(Material provided):
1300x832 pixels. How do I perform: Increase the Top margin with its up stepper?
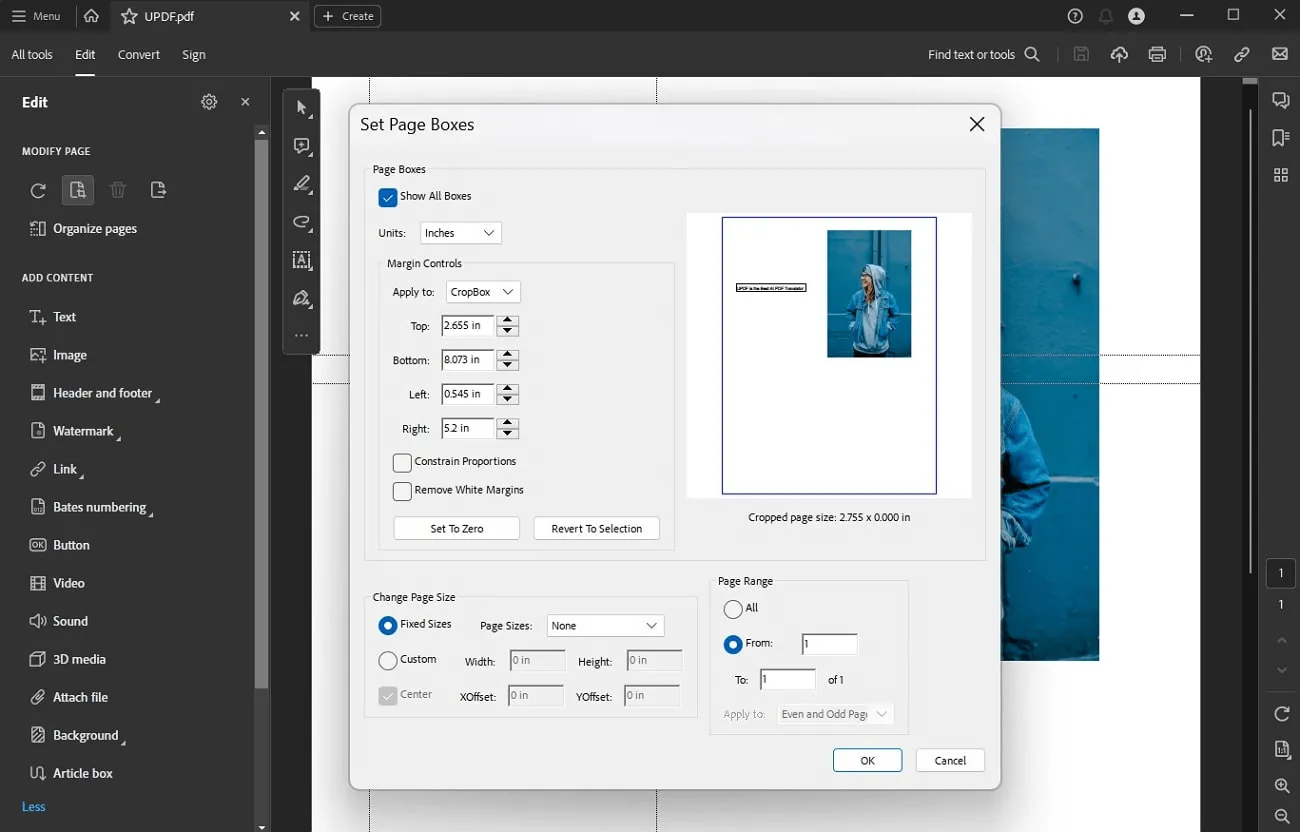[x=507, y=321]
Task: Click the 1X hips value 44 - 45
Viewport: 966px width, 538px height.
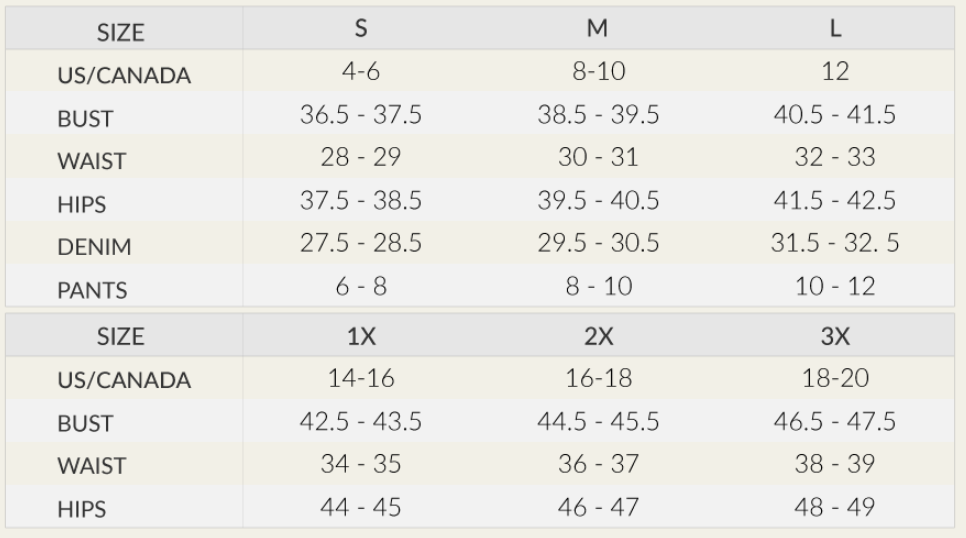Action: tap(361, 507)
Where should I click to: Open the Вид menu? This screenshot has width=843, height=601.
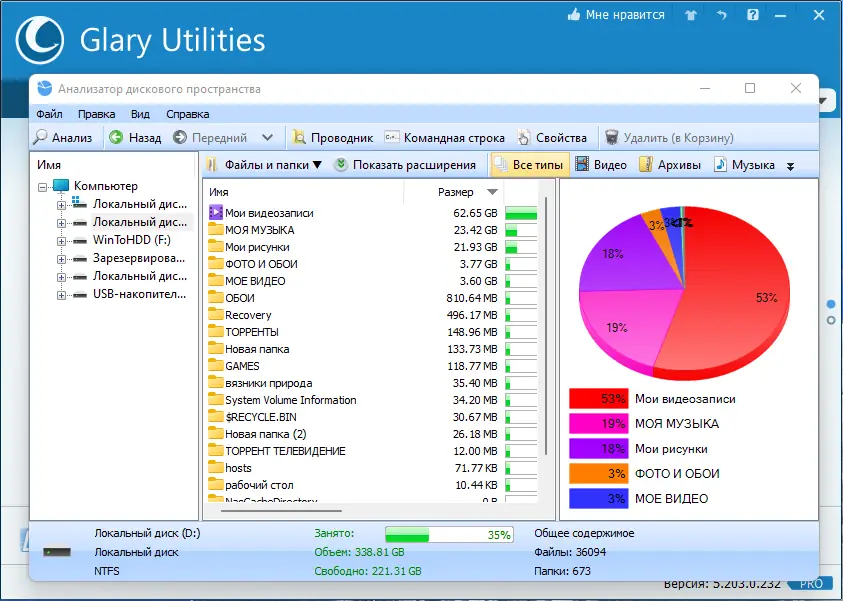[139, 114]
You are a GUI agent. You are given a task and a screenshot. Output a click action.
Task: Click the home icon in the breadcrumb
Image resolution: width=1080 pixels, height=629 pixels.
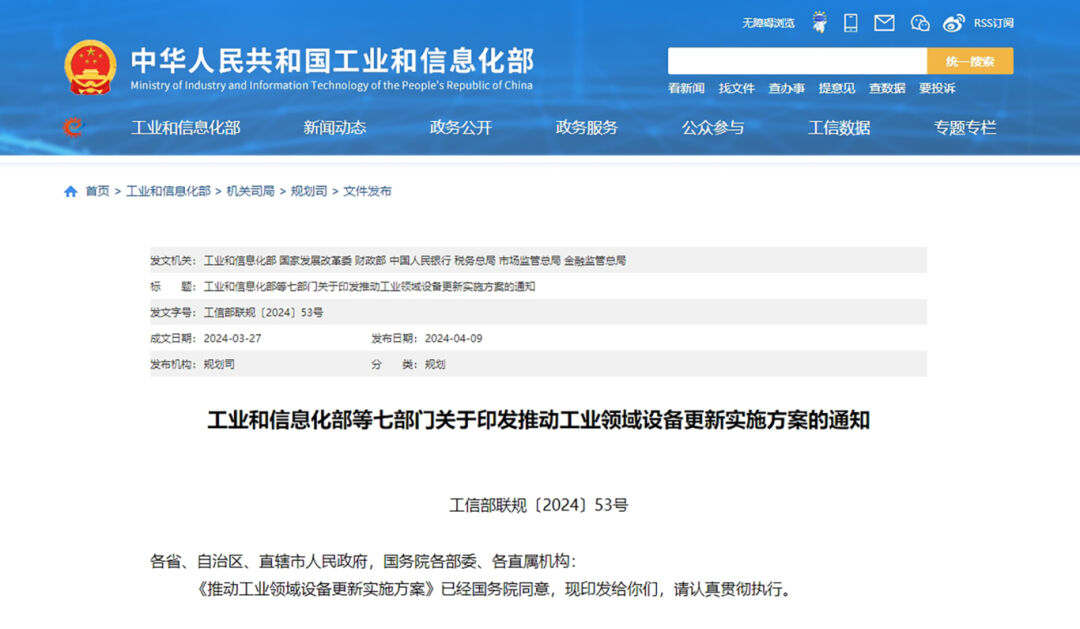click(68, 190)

==

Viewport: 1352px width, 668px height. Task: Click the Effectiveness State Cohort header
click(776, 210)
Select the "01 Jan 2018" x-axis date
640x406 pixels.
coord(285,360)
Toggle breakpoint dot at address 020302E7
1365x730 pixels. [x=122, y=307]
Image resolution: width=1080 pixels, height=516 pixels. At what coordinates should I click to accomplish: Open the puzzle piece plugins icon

* * *

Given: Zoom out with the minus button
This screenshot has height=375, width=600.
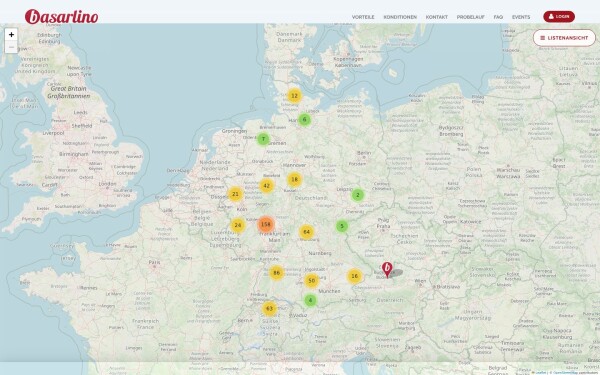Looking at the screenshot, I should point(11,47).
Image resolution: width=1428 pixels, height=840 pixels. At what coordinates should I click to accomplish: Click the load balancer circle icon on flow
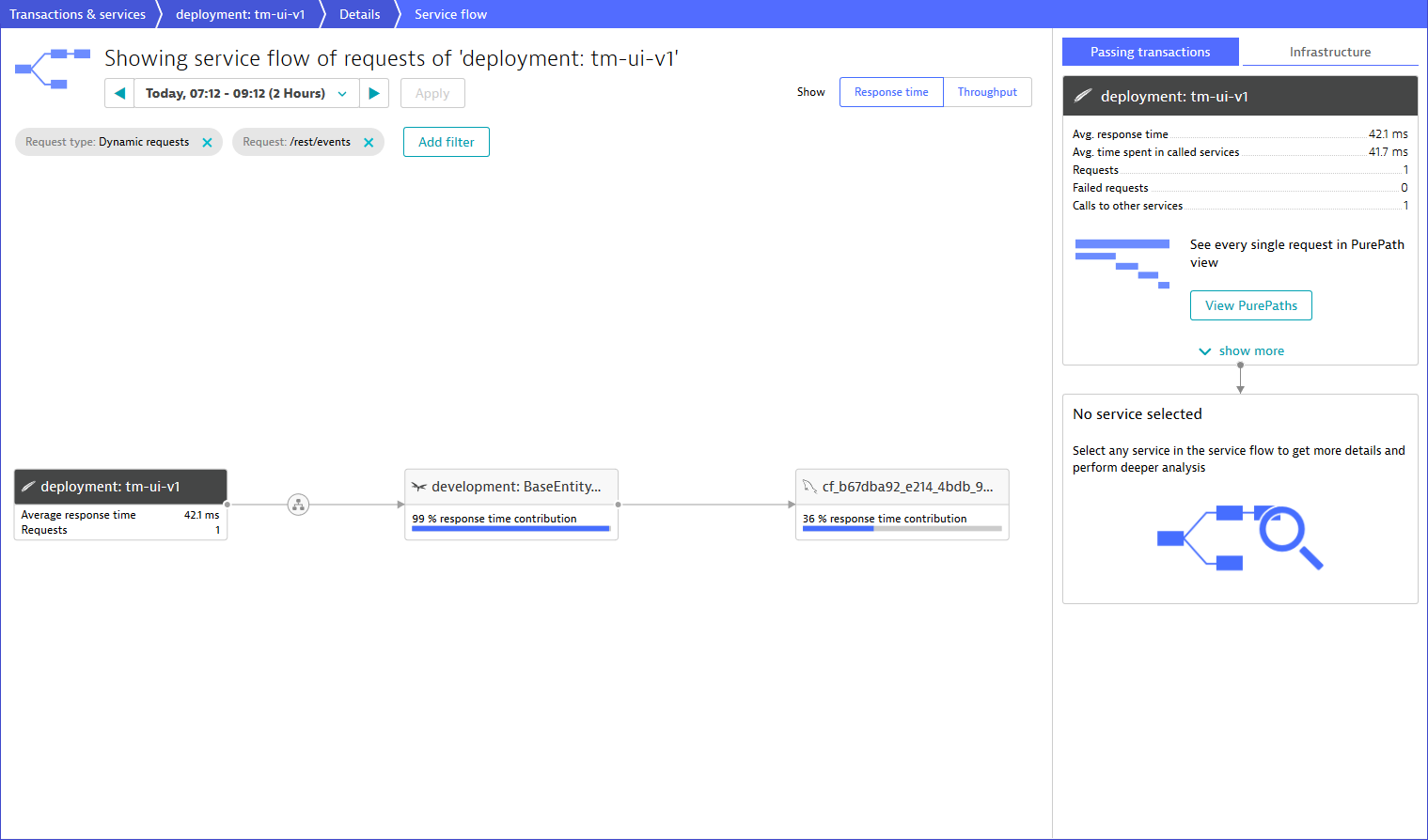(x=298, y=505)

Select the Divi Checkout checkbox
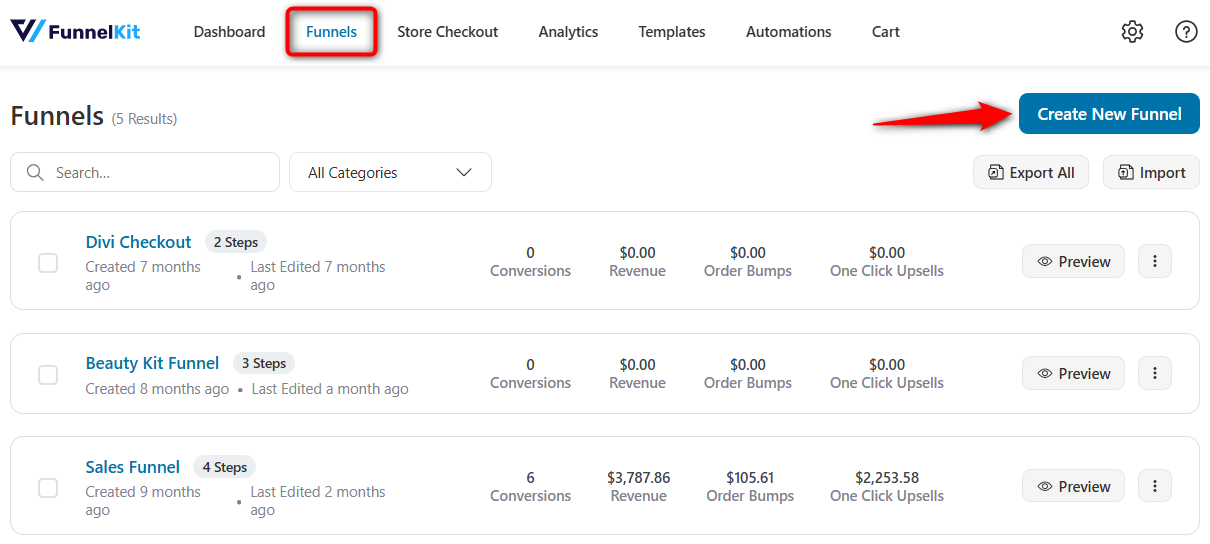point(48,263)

(Problem to solve):
The lines to copy exactly start with the line above that has "1300x832 pixels. How" and go on through the line that has "You are a GUI"; please include both, add nothing else, and omit the pictures.

(Answer to this problem):
1300x832 pixels. How do I perform: Increase the Top margin with its up stepper?
[x=507, y=321]
Task: Click the 1X hips value 44 - 45
Viewport: 966px width, 538px height.
Action: tap(361, 507)
Where should I click to: Open the Вид menu? This screenshot has width=843, height=601.
[139, 114]
You are a GUI agent. You are given a task and a screenshot. Output a click action.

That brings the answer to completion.